Location data for elements and text:
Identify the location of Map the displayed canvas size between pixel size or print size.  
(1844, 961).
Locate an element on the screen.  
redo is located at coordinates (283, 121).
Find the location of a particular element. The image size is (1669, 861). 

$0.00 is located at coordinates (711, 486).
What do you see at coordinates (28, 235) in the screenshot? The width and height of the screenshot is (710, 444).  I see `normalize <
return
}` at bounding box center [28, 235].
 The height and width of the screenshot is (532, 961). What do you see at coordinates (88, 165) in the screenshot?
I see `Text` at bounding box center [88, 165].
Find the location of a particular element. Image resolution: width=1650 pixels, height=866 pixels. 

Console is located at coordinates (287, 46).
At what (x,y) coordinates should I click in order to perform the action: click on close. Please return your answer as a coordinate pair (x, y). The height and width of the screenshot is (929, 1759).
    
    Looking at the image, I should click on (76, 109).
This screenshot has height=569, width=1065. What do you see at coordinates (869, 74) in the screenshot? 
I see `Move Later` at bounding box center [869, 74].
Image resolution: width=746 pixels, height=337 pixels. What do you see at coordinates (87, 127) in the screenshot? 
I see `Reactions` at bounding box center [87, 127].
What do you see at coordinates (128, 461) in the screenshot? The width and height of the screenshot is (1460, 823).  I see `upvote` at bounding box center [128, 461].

Instruction: Return the entire listing above verbatim, line by line, with no changes.

Worked answer:
Identify the location of Map the displayed canvas size between pixel size or print size.  
(1844, 961).
Locate an element on the screen.  
redo is located at coordinates (283, 121).
Find the location of a particular element. The image size is (1669, 861). 

$0.00 is located at coordinates (711, 486).
What do you see at coordinates (28, 235) in the screenshot? The width and height of the screenshot is (710, 444).  I see `normalize <
return
}` at bounding box center [28, 235].
 The height and width of the screenshot is (532, 961). What do you see at coordinates (88, 165) in the screenshot?
I see `Text` at bounding box center [88, 165].
Find the location of a particular element. Image resolution: width=1650 pixels, height=866 pixels. 

Console is located at coordinates (287, 46).
At what (x,y) coordinates should I click in order to perform the action: click on close. Please return your answer as a coordinate pair (x, y). The height and width of the screenshot is (929, 1759).
    
    Looking at the image, I should click on (76, 109).
This screenshot has height=569, width=1065. What do you see at coordinates (869, 74) in the screenshot? 
I see `Move Later` at bounding box center [869, 74].
Image resolution: width=746 pixels, height=337 pixels. What do you see at coordinates (87, 127) in the screenshot? 
I see `Reactions` at bounding box center [87, 127].
What do you see at coordinates (128, 461) in the screenshot? The width and height of the screenshot is (1460, 823).  I see `upvote` at bounding box center [128, 461].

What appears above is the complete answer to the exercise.